If a hosted elevenLabsAgent scenario fails with ElevenLabsAgentAdapter: receiveAudio timed out, you almost certainly scripted more than one user() turn. The hosted ElevenLabs Conversational AI transport is server-VAD-driven and supports only a single greeting-led exchange: a scripted second user() turn does not re-engage the server's turn-taking, so the following agent() waits for a response that never arrives and times out.

Fix:
  • Use the single greeting-led shape: agent() → user("...") → agent() → judge(). Lead with agent() so the on-connect greeting (first_message) drains before your user audio hits the wire.
  • For genuine multi-turn voice (more than one user→agent exchange), switch to a composable adapter — ElevenLabsVoiceAgent, pipecatAgent, Gemini Live, or OpenAI Realtime — which own turn-taking in-process. See the multi-turn recipe.
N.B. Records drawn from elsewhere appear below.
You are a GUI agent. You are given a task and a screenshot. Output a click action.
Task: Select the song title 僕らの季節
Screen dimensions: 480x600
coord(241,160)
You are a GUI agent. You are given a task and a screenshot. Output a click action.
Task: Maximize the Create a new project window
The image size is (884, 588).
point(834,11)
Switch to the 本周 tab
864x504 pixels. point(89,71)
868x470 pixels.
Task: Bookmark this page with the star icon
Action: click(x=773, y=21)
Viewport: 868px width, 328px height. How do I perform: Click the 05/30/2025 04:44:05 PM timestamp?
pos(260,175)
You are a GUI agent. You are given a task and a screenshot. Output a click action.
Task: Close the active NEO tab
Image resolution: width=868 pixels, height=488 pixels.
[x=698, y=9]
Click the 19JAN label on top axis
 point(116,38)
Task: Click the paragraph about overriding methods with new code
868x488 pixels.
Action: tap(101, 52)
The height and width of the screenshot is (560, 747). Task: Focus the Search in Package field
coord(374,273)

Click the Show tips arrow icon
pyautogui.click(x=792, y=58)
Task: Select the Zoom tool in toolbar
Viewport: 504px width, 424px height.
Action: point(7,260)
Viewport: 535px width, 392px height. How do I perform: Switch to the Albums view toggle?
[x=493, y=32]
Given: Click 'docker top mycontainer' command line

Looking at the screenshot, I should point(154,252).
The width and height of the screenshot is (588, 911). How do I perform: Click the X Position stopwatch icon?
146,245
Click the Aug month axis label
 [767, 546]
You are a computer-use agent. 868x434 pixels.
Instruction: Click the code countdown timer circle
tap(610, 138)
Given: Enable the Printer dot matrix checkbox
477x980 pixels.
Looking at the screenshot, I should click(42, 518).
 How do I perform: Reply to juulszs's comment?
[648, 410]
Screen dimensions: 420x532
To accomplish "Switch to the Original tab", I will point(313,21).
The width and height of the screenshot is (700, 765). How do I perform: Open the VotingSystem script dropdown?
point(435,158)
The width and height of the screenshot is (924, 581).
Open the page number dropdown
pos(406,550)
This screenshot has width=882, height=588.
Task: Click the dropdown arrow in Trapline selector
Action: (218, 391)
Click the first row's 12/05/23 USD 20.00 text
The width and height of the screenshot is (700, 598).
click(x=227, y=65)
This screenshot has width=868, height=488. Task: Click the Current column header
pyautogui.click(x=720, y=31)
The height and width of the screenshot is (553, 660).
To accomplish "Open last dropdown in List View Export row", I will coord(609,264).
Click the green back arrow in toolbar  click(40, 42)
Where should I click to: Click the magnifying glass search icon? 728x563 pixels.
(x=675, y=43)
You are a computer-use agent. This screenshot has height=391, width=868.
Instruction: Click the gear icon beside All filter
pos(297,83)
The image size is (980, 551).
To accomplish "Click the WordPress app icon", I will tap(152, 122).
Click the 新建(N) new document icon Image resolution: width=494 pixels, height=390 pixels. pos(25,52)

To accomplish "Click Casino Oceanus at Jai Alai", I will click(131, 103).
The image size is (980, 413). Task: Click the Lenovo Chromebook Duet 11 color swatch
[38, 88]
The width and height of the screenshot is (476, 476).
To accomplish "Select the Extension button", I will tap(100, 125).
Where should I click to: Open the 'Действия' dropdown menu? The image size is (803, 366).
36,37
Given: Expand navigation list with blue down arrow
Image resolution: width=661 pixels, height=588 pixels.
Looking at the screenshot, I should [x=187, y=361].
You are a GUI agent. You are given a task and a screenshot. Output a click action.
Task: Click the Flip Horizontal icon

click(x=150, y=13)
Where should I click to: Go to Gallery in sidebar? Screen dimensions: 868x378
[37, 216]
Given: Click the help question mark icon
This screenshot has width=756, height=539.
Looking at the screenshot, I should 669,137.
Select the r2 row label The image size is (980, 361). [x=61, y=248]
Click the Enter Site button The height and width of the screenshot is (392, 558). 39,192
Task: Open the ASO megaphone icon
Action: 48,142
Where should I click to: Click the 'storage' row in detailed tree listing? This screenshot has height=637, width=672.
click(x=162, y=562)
"Audio duration mismatch" / "non-continuous audio input" warning

This warning is emitted by the ElevenLabs server, not the Scenario SDK. It is benign: it reflects that a scripted voice turn sends a discrete speech chunk plus a short silence pad rather than the continuous microphone stream ElevenLabs' VAD expects. It does not by itself indicate an SDK bug, and the single greeting-led exchange completes normally despite it. If you also see receiveAudio timed out, the cause is the multi-turn limitation above, not this warning.


Historical fixes

Resolved in prior versions
  • Gemini Live: agent reply is ~60 bytes on turn 2+ — Fixed in commit 760a464 (PR #355). The Gemini adapter emitted a spurious empty-interrupt turn between agent replies, which caused the second agent message to be truncated to the interrupt header bytes (~60 bytes) rather than the full reply. If you are on a build older than commit 760a464, upgrade. The mechanism: Gemini Live fires an interrupted event at the start of every agent turn (not just actual barge-ins); the adapter now filters these no-op interrupts before they reach the timeline so turn 2+ audio accumulates correctly.